Progress in Brain Language Research

Colloquium

Coordination: Prof. Friedemann Pulvermüller

Where: JK 31/102 (Habelschwerdter Allee 45)

              oder Online via Webex

Time: Mi, 16:00-18:00

First Meeting: 19.10.2022

Number of participants: open

Limitation of participant number: none

Compulsory participation: Yes

SWS: 2

Program

Topics

This seminar is for BA, MA and PhD students and for researchers interested in language science and focuses on reviewing and discussing recent progress in the cognitive neuroscience of language and in the fields of semantics and pragmatics.
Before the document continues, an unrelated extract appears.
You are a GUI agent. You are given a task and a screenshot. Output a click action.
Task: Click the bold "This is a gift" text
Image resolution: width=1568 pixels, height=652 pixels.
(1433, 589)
The seminar has four main strands:

  1. BA and MA candidates working in the field of semantics, pragmatics or brain language research will present their work plans and first results,
  2. Researchers at the FU Berlin’s Brain Language Laboratory will present their ongoing work and explain their recent findings and publications,
  3. Recently published research articles in the domain of semantics, pragmatics and brain language research will be reviewed by the participants to highlight the latest progress in the field,
  4. National and international invited speakers will present their research in the fields of semantics, pragmatics and the neurobiology of language.
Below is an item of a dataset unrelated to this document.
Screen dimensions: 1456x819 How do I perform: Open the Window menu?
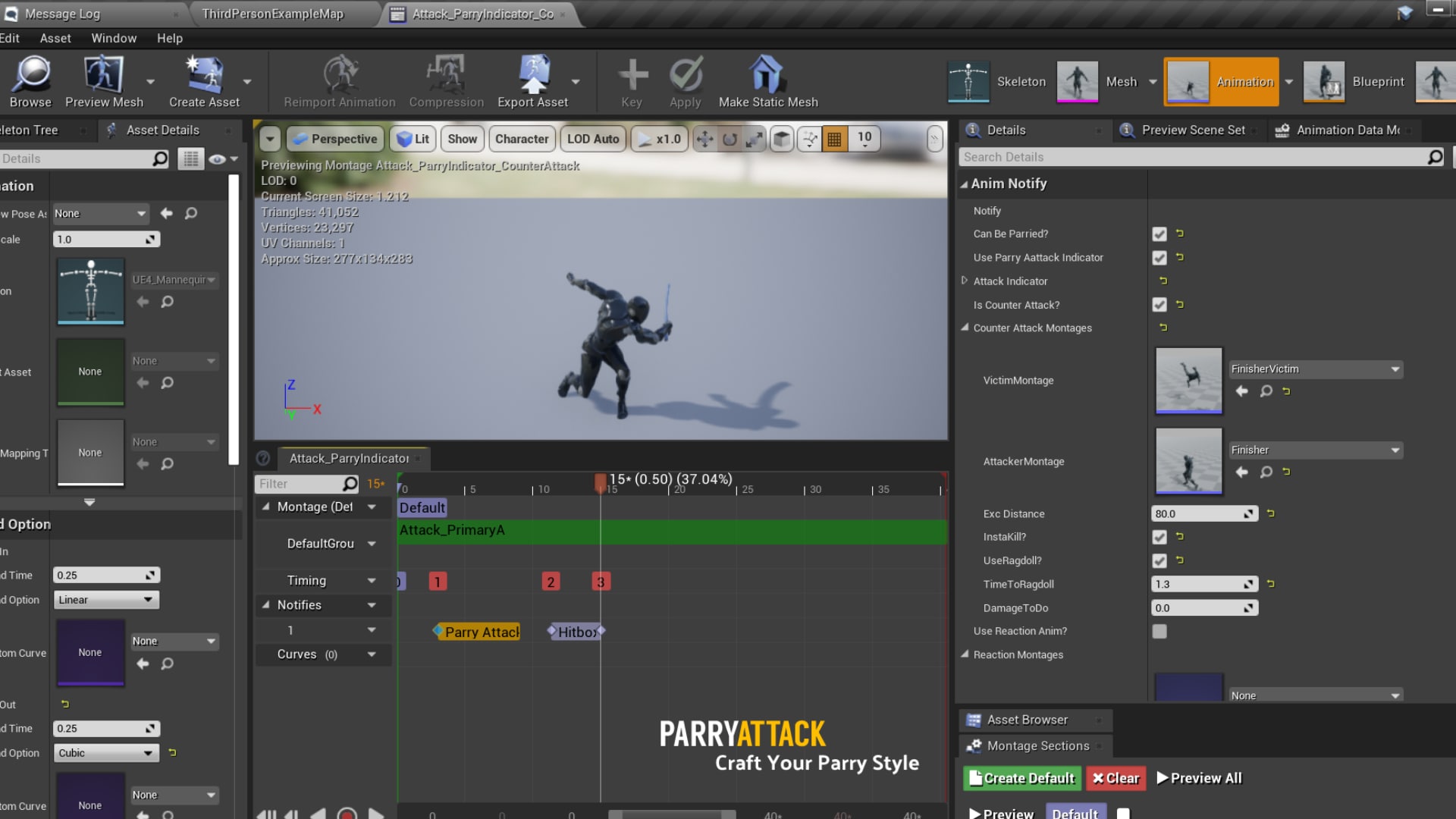pos(112,37)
This term, there will be a focus on research related to the ERC Advanced Grant Project Material Constraints Enabling Human Cognition (MatCo), where we are trying to specify the mechanistic neurobiological basis of human language. Ongoing research from a range of other current research endeavors will also be featured. The EU’s International Training Network Conversational Brains (CoBra), the French-German research initiative on Phonological Networks in Speech Production and Understanding (PhoNet), will be in focus in two sessions jointly held with Kristof Strijker’s group at the CNRS institute of the Universit Aix-Marseille. In addition, work from the DFG-projects on Brain Signatures of Communication (BraiSiCo), The Sound of Meaning (SOM) and Intensive Language Action Therapy of Aphasia (ILAT) may be covered. Generous funding support by the European Research Council, the European Union and the Deutsche Forschungsgemeinschaft is kindly acknowledged.

Presentations can be given in English or German.